Celotti (Pd): «stipendi fermi e progressioni bloccate»

"È inaccettabile che la Giunta Fedriga scarichi sui sindacati la responsabilità degli stipendi pubblici, quando la stessa Regione riconosce la necessità di rendere il comparto più attrattivo, ma non definisce un adeguamento inflattivo adeguato". Lo afferma, in una nota, la consigliera regionale Manuela Celotti (Pd) commentando le dichiarazioni dell'assessore regionale alla Funzione pubblica, Pierpaolo Roberti, riguardo al personale del comparto pubblico. Celotti evidenzia "la carenza di personale, soprattutto nei piccoli Comuni, che perdono dipendenti a favore di enti più grandi dopo averli formati. La Regione stessa ha riconosciuto la necessità di rendere più attrattivo il lavoro pubblico, ma le risposte su stipendi e organizzazione sono state deludenti". Inoltre, continua, "l'aumento dell'undici per cento citato dall'assessore include voci come welfare e perequazione che non incidono realmente sull'inflazione, mentre i dipendenti comunali continuano a guadagnare meno di quelli regionali".
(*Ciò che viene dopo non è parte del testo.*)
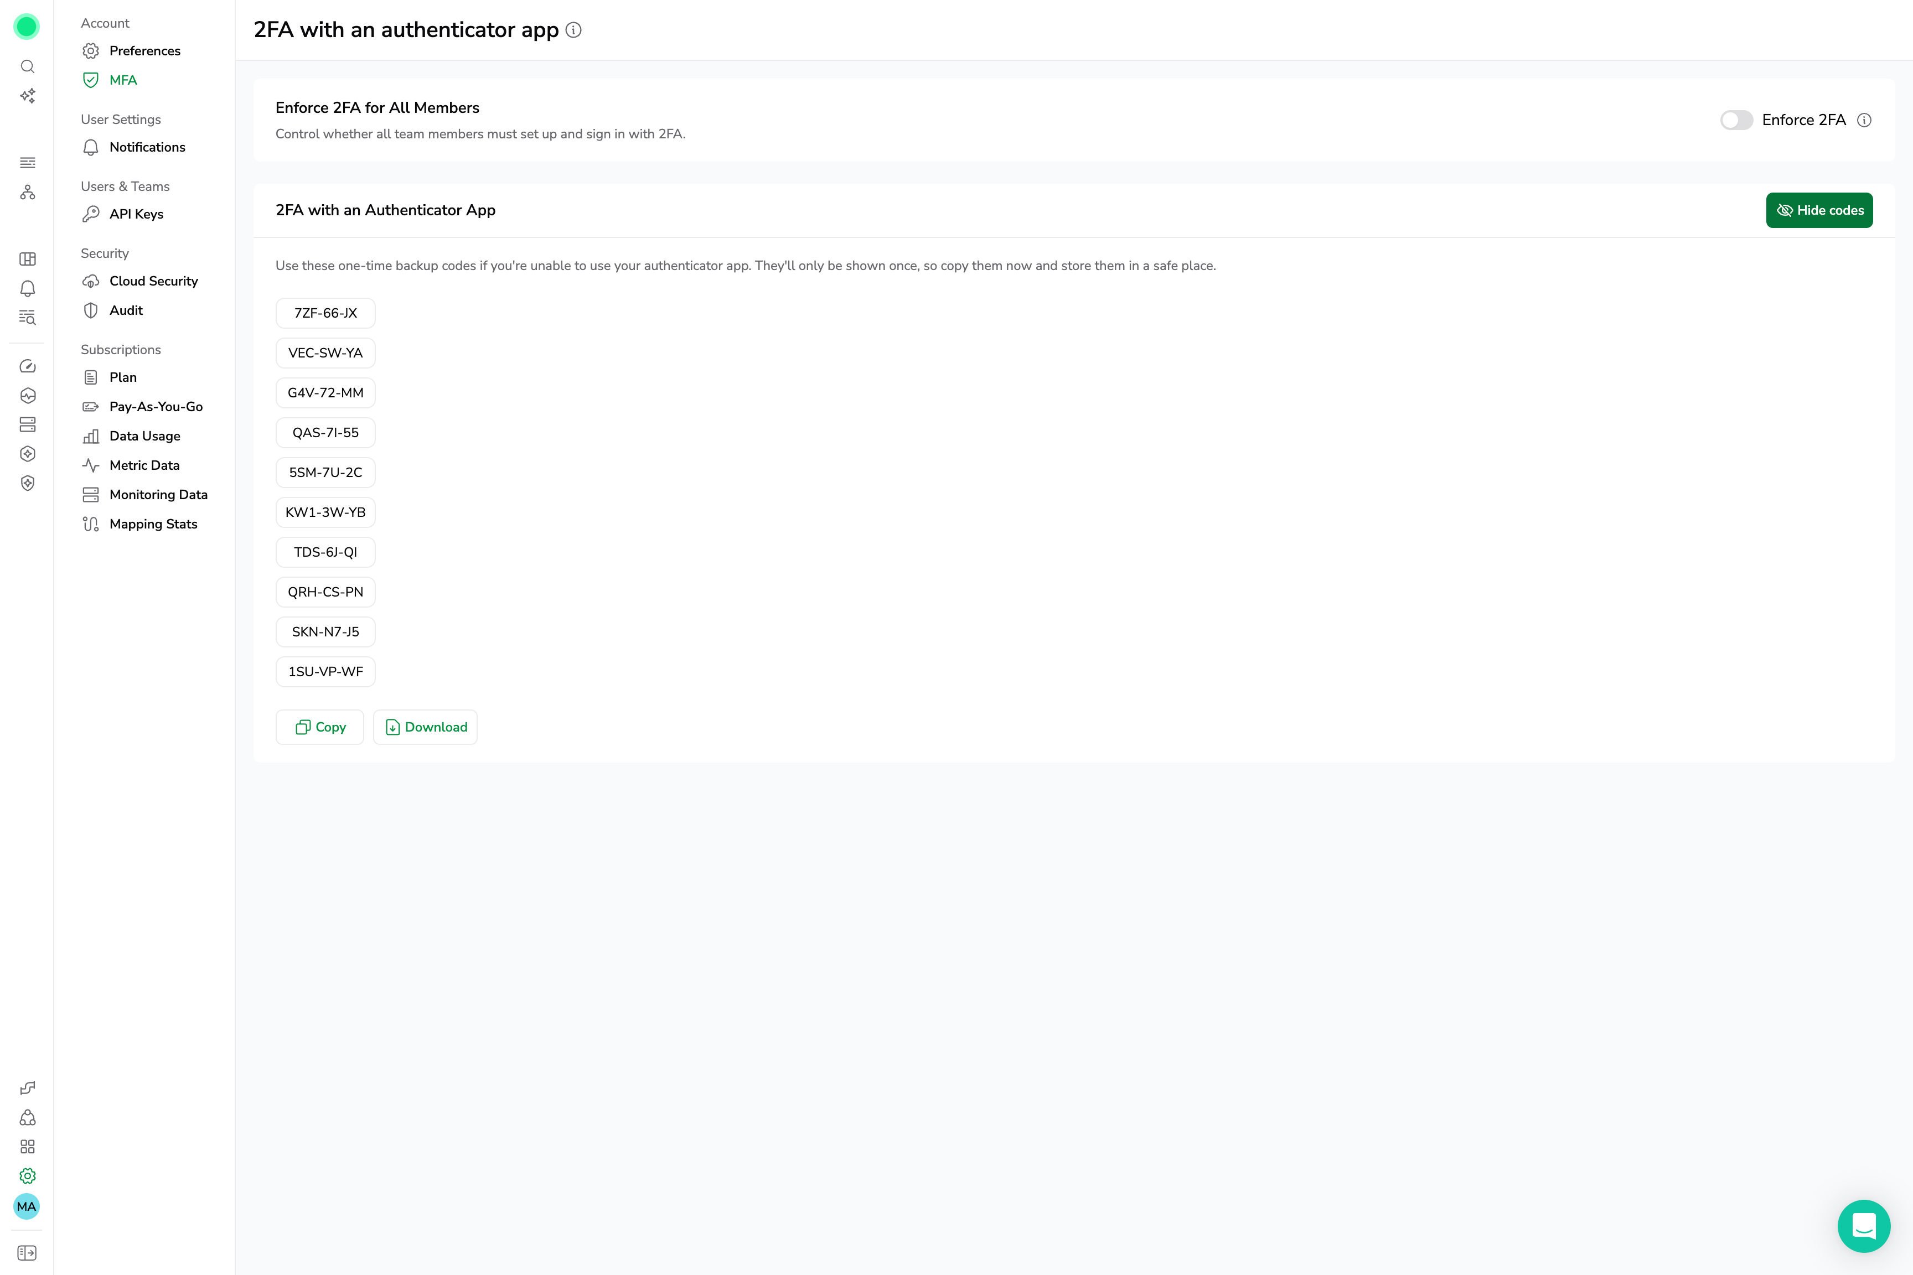This screenshot has width=1913, height=1275.
Task: Click the info icon next to Enforce 2FA
Action: pos(1864,120)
Sul piano organizzativo, Celotti parla di "un grande fallimento", sottolineando "la mancata riorganizzazione degli enti locali e il mancato investimento sulle Comunità di Comuni, che avrebbero potuto rappresentare una risposta in termini di migliori condizioni di lavoro e possibilità di progressione professionale per i dipendenti". "Nonostante le proposte avanzate anche da Anci, tutto è fermo - conclude la consigliera dem - compresa la revisione del mansionario, fondamentale per valorizzare competenze ed esperienza dei dipendenti attraverso le progressioni verticali".